Seated at his electronic typewriter (already an extinct technology), the seventy-something Godard, arguably the first citizen of Planet Cinema, looks lean and hungry as he collapses together key moments and telling snippets from cinema’s first century to compose this rhapsodic essay film, at once an ode, a meditation, and a personal epic of the transformative power of the moving image. Elegantly assembling clips that rhyme, allude, and counterpoint, his scaffold of film references evokes to critic Craig Keller the prose complexities of Finnegan’s Wake. When besieged Spanish Loyalists fight for their lives in Man’s Hope, when the newly accepting John Wayne lifts Natalie Wood in The Searchers, when the windmill reverses direction in Foreign Correspondent, these images form a kind of collective filmic unconscious that Godard dubs the Misery and Splendors of Cinema.

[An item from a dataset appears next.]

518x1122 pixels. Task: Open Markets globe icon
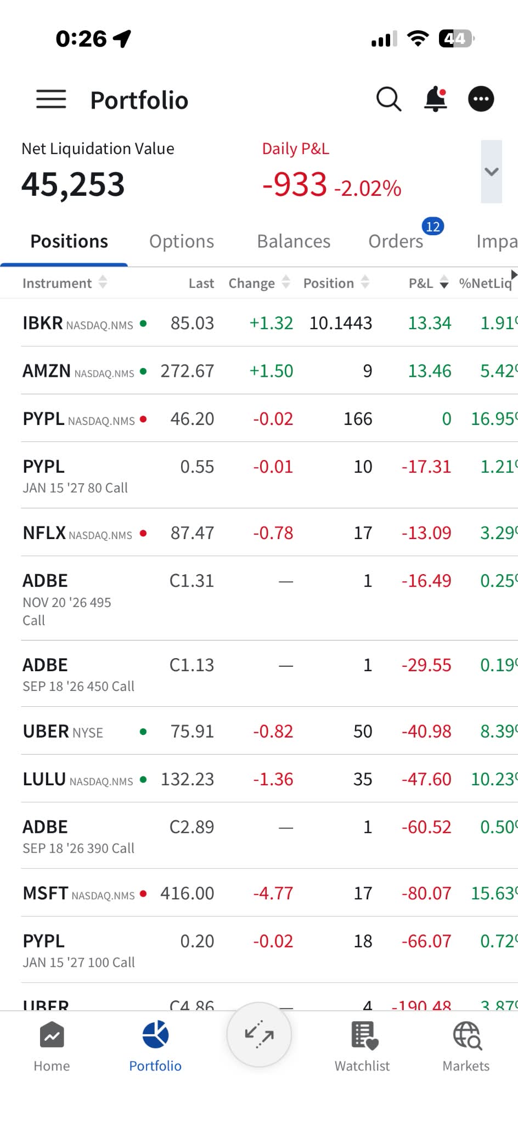466,1035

The past survives in the art it created, so in this newly dawned millennium, images from The Docks of New York and The Bicycle Thief and The Barefoot Contessa materialize like relics surfacing from a lost world, a paradise of beauty and truth peopled by giants. Yet with true Godardian mischief, the director tweaks history by creating invented scenes from imaginary films.

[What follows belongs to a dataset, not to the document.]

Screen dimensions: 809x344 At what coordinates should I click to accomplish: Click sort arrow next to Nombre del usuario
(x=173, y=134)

Ever the film critic who measures artistic distances (“For every 50 DeMilles, how many Dreyers?”), Godard summons up auteurist gods like Borzage, Hollis Frampton, and Paradjanov, but especially and recurringly Hitchcock, whose voice overlays Godard’s own at one point, as the Frenchman slows the motion of the falling wine bottle in Notorious until it shatters frame by frame on the cement floor.

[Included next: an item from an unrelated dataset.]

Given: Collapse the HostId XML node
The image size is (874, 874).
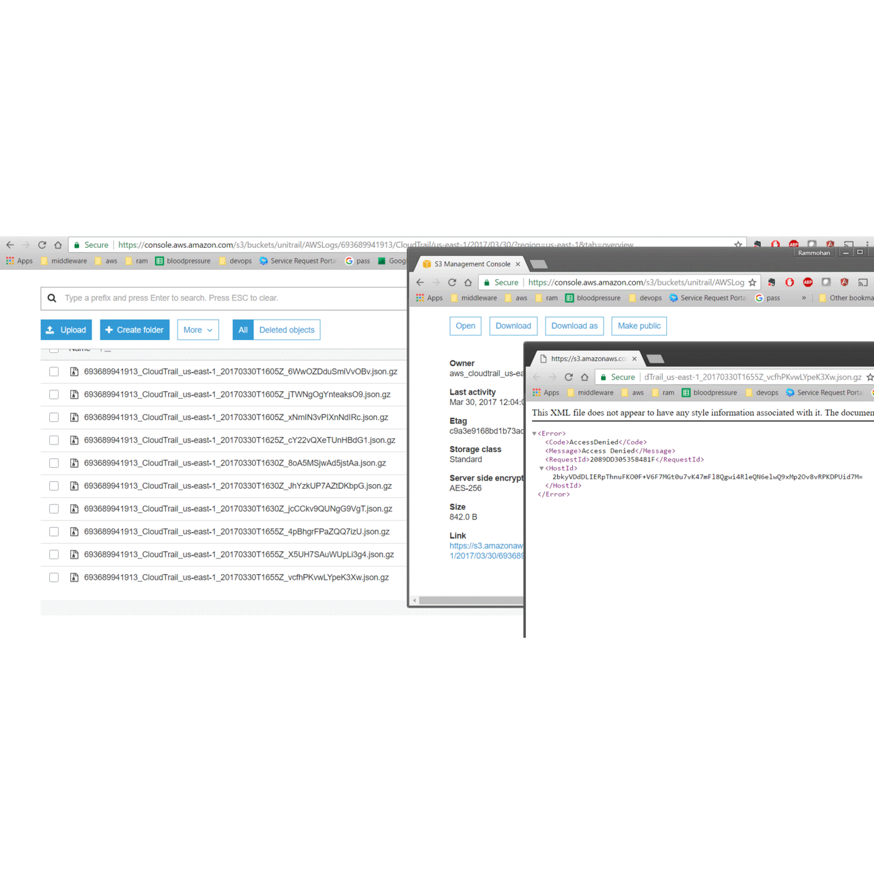Looking at the screenshot, I should 541,468.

This finds Godard at his most romantic: successively tortured, exalted, and aroused by beauty, yet too exacting and urgently modern to turn his pantheon into a mausoleum. In the unique power of 35mm projected onto the big screen, his celluloid images bloom in opulently saturated crimson and bold yellow and glowing emerald. The ravishing video color-smears that ended Éloge de l’Amour are surpassed here by images of gloriously sensual hues and textures that slide past, flicker, resolve into ingenious photo-collages, and then stream in rhythmic overlapping dissolves (Eisenstein’s name provokes the film to whir into fast-forward). Yet the visuals serve Godard’s autumnal end statement, where tributes to departed artists like Rossellini, Demy, and Becker (“They were my friends”) and to landmark critics like Lotte Eisner, Jay Leyda, Andre Bazin, and Serge Daney run alongside melancholy reflections on the fate of his New Wave movement (“Our only mistake was to think it was a beginning”).
Of course, as he agitates our preconceptions, the ever polarizing Godard can turn prickly, becoming a demanding scold who’s difficult to love, inflaming vulnerable viewers with his maddening paradoxes and poetic aphorisms (“Only the Hand That Erases Can Write”). Reflecting on art, politics, and television, he prods at our limits with guest readings of cerebral texts, by Julie Delpy for one, and a deliberately provocative sound design that at one point blithely overlaps two narrators speaking different languages. Short of fusing himself into the celluloid, Godard does what he can to immerse himself in cinema’s promised immortality, bathing like Fritz Lang’s Siegfried in the blood of the beast. Screenings are rare, but no one concerned with the art form should miss this core statement by one of its most groundbreaking masters.